====== Material for this task ======
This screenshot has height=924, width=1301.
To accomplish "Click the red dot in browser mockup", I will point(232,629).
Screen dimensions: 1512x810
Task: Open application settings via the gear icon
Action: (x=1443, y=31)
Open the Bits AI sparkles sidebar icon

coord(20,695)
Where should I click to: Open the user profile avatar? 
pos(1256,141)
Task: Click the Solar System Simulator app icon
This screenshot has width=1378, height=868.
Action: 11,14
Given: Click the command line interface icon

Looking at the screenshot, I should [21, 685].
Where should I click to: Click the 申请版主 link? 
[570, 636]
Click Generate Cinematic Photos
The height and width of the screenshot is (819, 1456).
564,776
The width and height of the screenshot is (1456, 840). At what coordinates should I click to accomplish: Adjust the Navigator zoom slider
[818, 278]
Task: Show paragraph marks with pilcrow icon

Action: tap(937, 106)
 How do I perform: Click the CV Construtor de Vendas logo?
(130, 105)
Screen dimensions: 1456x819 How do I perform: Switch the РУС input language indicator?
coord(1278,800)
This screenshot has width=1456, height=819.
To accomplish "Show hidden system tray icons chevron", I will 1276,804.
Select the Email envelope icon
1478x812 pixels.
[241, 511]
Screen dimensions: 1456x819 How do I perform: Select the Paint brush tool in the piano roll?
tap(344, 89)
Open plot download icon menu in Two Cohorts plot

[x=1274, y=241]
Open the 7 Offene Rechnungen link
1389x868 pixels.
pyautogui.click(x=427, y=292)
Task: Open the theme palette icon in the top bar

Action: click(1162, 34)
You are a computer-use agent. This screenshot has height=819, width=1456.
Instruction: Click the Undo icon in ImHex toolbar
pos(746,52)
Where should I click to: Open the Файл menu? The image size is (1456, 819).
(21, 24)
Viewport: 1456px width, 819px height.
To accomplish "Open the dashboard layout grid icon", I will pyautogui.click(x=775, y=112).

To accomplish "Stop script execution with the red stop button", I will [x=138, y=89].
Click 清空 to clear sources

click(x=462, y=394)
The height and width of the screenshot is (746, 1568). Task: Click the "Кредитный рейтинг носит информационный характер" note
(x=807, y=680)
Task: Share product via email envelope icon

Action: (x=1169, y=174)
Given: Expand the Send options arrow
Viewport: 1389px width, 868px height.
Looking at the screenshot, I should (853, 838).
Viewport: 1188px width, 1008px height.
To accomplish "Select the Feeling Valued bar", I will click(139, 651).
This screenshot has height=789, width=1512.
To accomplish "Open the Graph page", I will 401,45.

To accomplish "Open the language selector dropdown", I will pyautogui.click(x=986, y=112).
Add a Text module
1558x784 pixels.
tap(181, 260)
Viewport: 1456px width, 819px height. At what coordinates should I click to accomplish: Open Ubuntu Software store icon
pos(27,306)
======
### [What you should do]
When you transcribe the records above, keep every line exactly the same.

### [Result of this task]
This screenshot has height=924, width=1301.
To accomplish "Click the red dot in browser mockup", I will point(232,629).
Screen dimensions: 1512x810
Task: Open application settings via the gear icon
Action: (x=1443, y=31)
Open the Bits AI sparkles sidebar icon

coord(20,695)
Where should I click to: Open the user profile avatar? 
pos(1256,141)
Task: Click the Solar System Simulator app icon
This screenshot has width=1378, height=868.
Action: 11,14
Given: Click the command line interface icon

Looking at the screenshot, I should [21, 685].
Where should I click to: Click the 申请版主 link? 
[570, 636]
Click Generate Cinematic Photos
The height and width of the screenshot is (819, 1456).
564,776
The width and height of the screenshot is (1456, 840). At what coordinates should I click to accomplish: Adjust the Navigator zoom slider
[818, 278]
Task: Show paragraph marks with pilcrow icon

Action: tap(937, 106)
 How do I perform: Click the CV Construtor de Vendas logo?
(130, 105)
Screen dimensions: 1456x819 How do I perform: Switch the РУС input language indicator?
coord(1278,800)
This screenshot has width=1456, height=819.
To accomplish "Show hidden system tray icons chevron", I will 1276,804.
Select the Email envelope icon
1478x812 pixels.
[241, 511]
Screen dimensions: 1456x819 How do I perform: Select the Paint brush tool in the piano roll?
tap(344, 89)
Open plot download icon menu in Two Cohorts plot

[x=1274, y=241]
Open the 7 Offene Rechnungen link
1389x868 pixels.
pyautogui.click(x=427, y=292)
Task: Open the theme palette icon in the top bar

Action: click(1162, 34)
You are a computer-use agent. This screenshot has height=819, width=1456.
Instruction: Click the Undo icon in ImHex toolbar
pos(746,52)
Where should I click to: Open the Файл menu? The image size is (1456, 819).
(21, 24)
Viewport: 1456px width, 819px height.
To accomplish "Open the dashboard layout grid icon", I will pyautogui.click(x=775, y=112).

To accomplish "Stop script execution with the red stop button", I will [x=138, y=89].
Click 清空 to clear sources

click(x=462, y=394)
The height and width of the screenshot is (746, 1568). Task: Click the "Кредитный рейтинг носит информационный характер" note
(x=807, y=680)
Task: Share product via email envelope icon

Action: (x=1169, y=174)
Given: Expand the Send options arrow
Viewport: 1389px width, 868px height.
Looking at the screenshot, I should (853, 838).
Viewport: 1188px width, 1008px height.
To accomplish "Select the Feeling Valued bar", I will click(139, 651).
This screenshot has height=789, width=1512.
To accomplish "Open the Graph page", I will 401,45.

To accomplish "Open the language selector dropdown", I will pyautogui.click(x=986, y=112).
Add a Text module
1558x784 pixels.
tap(181, 260)
Viewport: 1456px width, 819px height. At what coordinates should I click to accomplish: Open Ubuntu Software store icon
pos(27,306)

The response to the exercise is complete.